Should we be paying more attention to the gastrointestinal symptoms of COVID-19? The answer, according to new studies from China published in Gastroenterology, is definitely yes.

Fever, cough and shortness of breath are the hallmark COVID-19 symptoms we’ve all been on the watch for, but a research team led by Hong Shan, MD, PhD, of Fifth Affiliated Hospital, Sun Yat-sen University, in Zhuhai, Guangdong Province, found that COVID-19 patients often had diarrhea, nausea, vomiting and other gastrointestinal symptoms before they developed respiratory symptoms. The team also found that virus is detectable in the stool of infected patients and that this shedding occurs from the earliest stages of infection and extends beyond the resolution of respiratory symptoms.

Two key takeaways from this research are that fecal-oral transmission of COVID-19 is possible and that infected patients are contagious for a longer time frame than previously thought. The research also helps to explain some of the asymptomatic transmission – it’s not that some of these patients had no symptoms, they just had no respiratory symptoms.
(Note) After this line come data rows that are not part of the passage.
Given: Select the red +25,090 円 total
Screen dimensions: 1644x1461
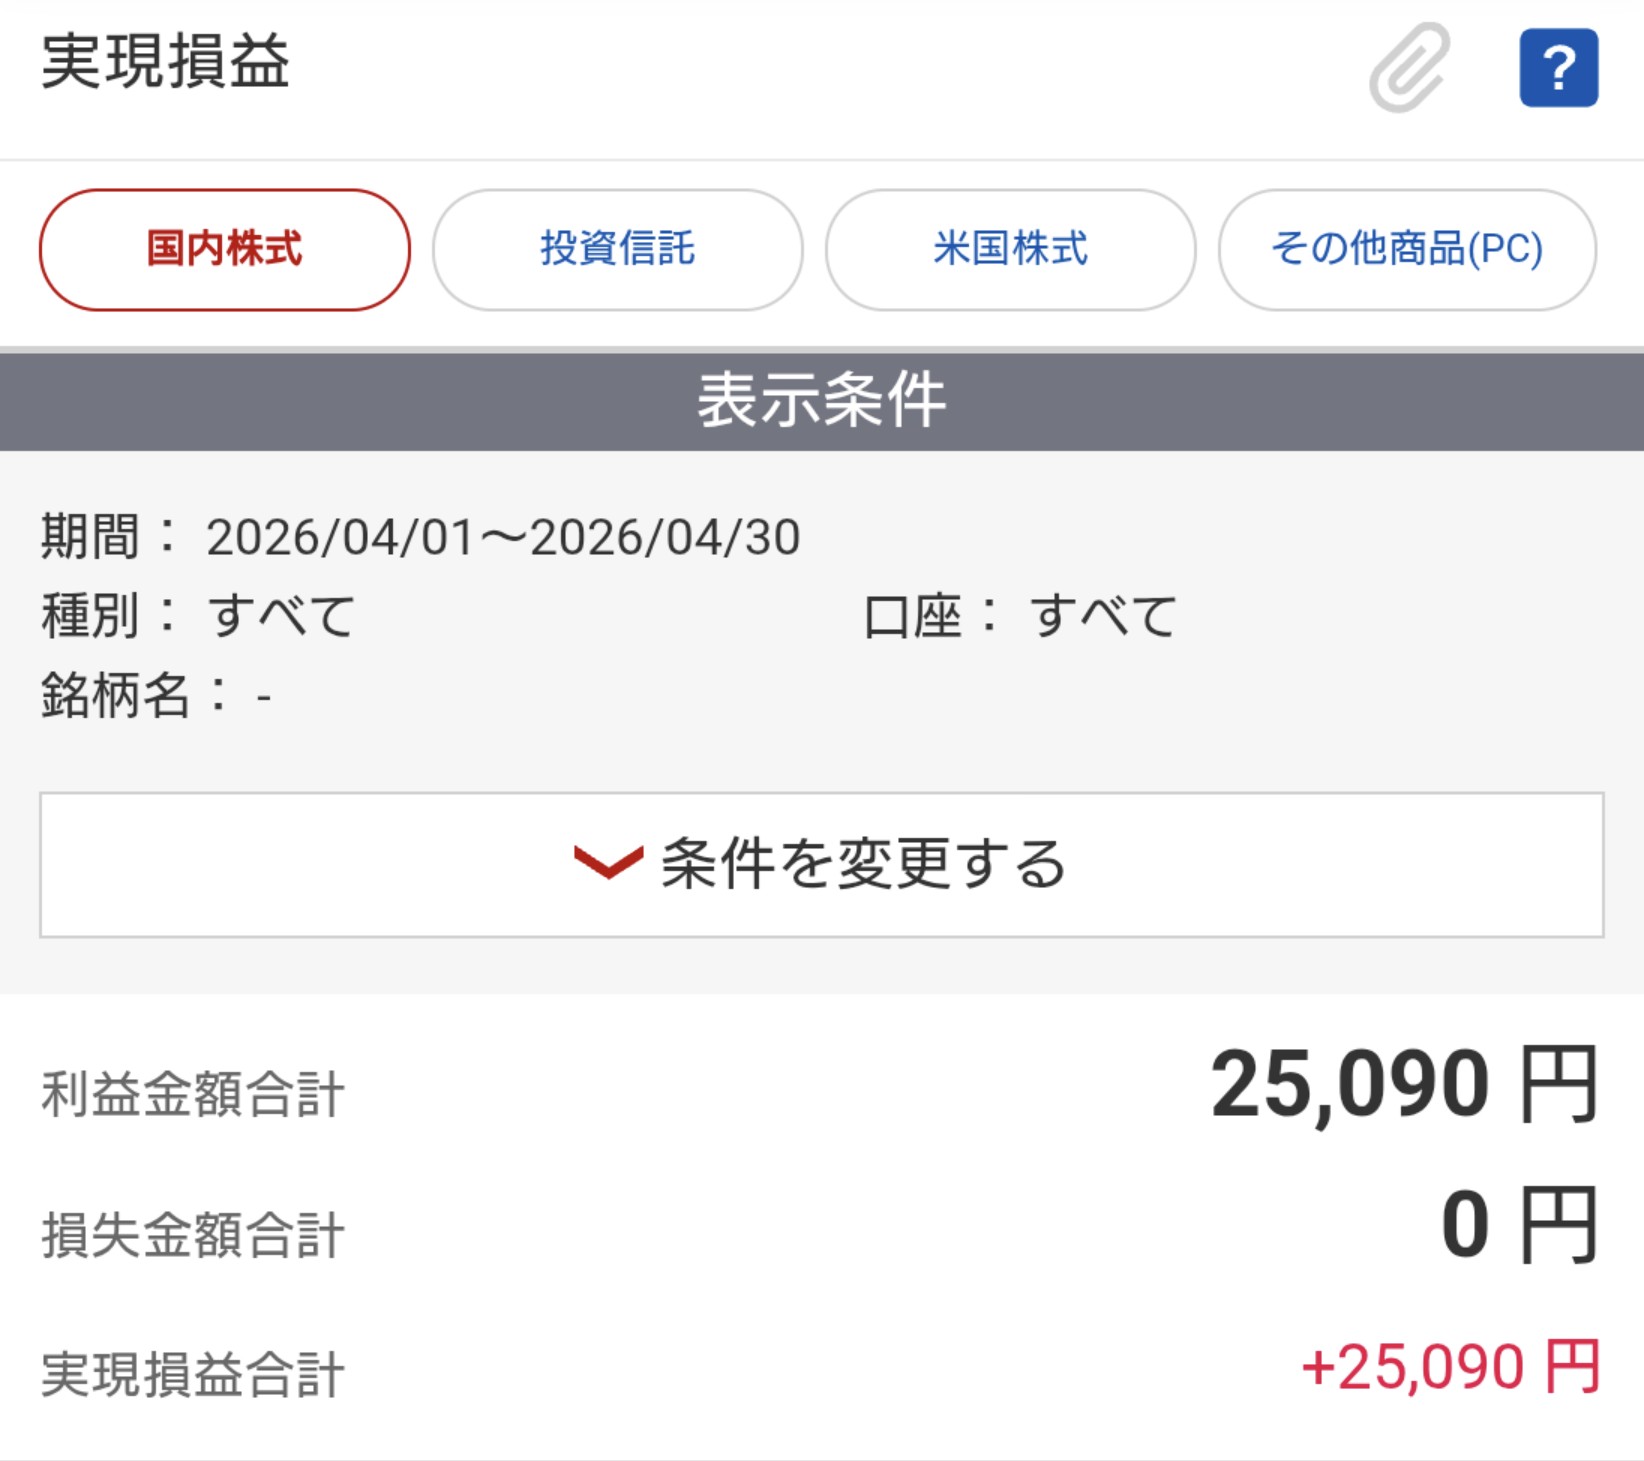Looking at the screenshot, I should pyautogui.click(x=1450, y=1368).
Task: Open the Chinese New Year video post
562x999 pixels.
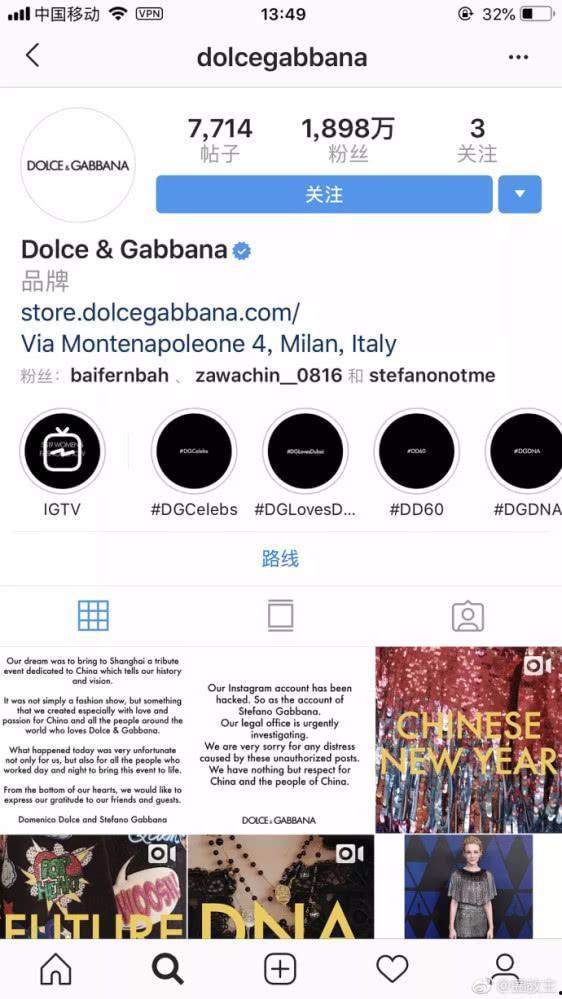Action: [468, 740]
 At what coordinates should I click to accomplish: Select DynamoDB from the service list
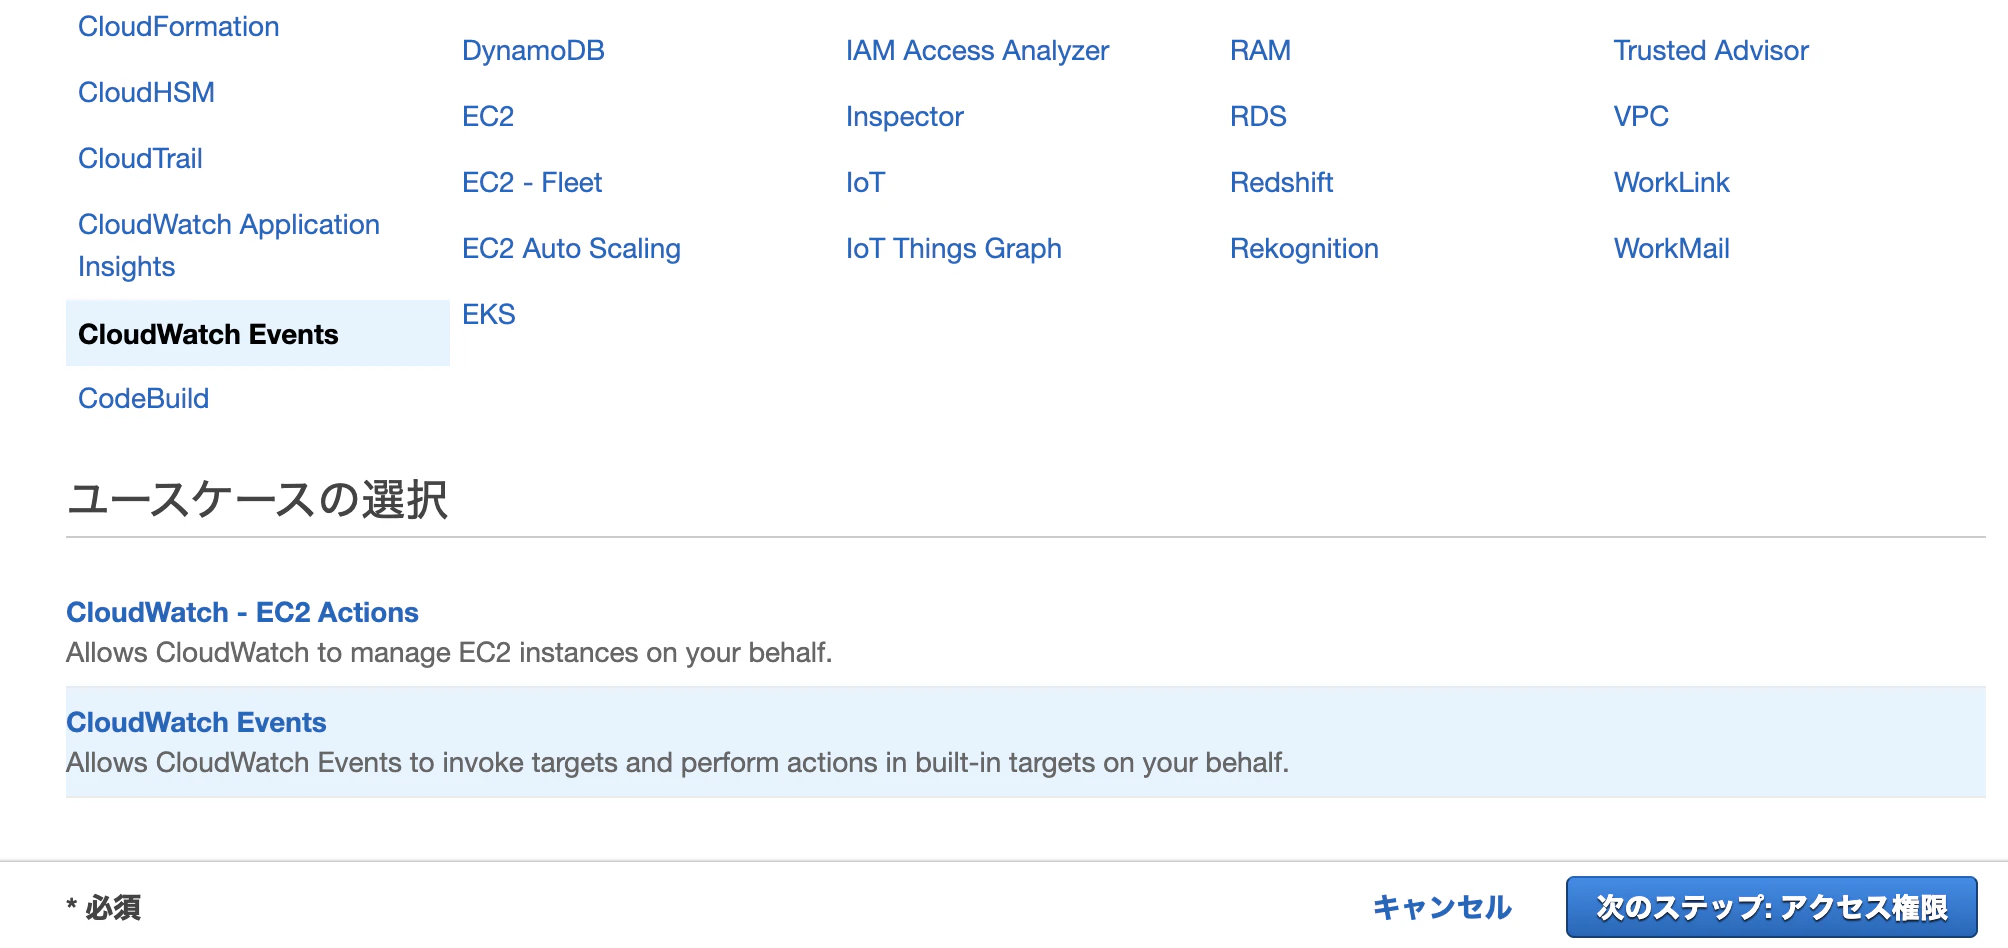point(533,50)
The study included 73 patients hospitalized from February 1 to 14, 2020 for possible COVID-19 infections. Tests were performed on blood, tissue urine and stool samples as well as nose and throat swabs.

Thirty-nine patients, who ranged in age from 10 months to 78 years old, tested positive for COVID-19. Their stools tested positive for the virus for 1-12 days. About half continued to test positive after respiratory samples were negative.

Based on their findings, Shan and his co-authors strongly recommend testing the stool of COVID-19 patients.

 

CDC coronavirus image

The other study, led by Jinyang Gu, MD, of Xinhua Hospital of Jiao Tong University in Shanghai, documented virus in the stool of COVID-19 patients noting that SARS and MERS, which are also caused by coronaviruses are also shed in the stool.

On admission to a hospital in Washington state, the first confirmed COVID-19 patient in the U.S., reported a two-day history of gastrointestinal symptoms including vomiting and nausea, according to the study. On the second day of hospitalization, the patient had a loose stool which, tests revealed, contained the virus.

Noting that some SARS patients experienced liver damage, Gu’s team monitored the livers of COVID-19 patients and found mild to moderate liver injury.

Based on their findings, Gu and co-authors concluded that “Altogether, many efforts should be made to be alert [to] the initial digestive symptoms of COVID-19 for early detection, early diagnosis, early isolation, and early intervention.”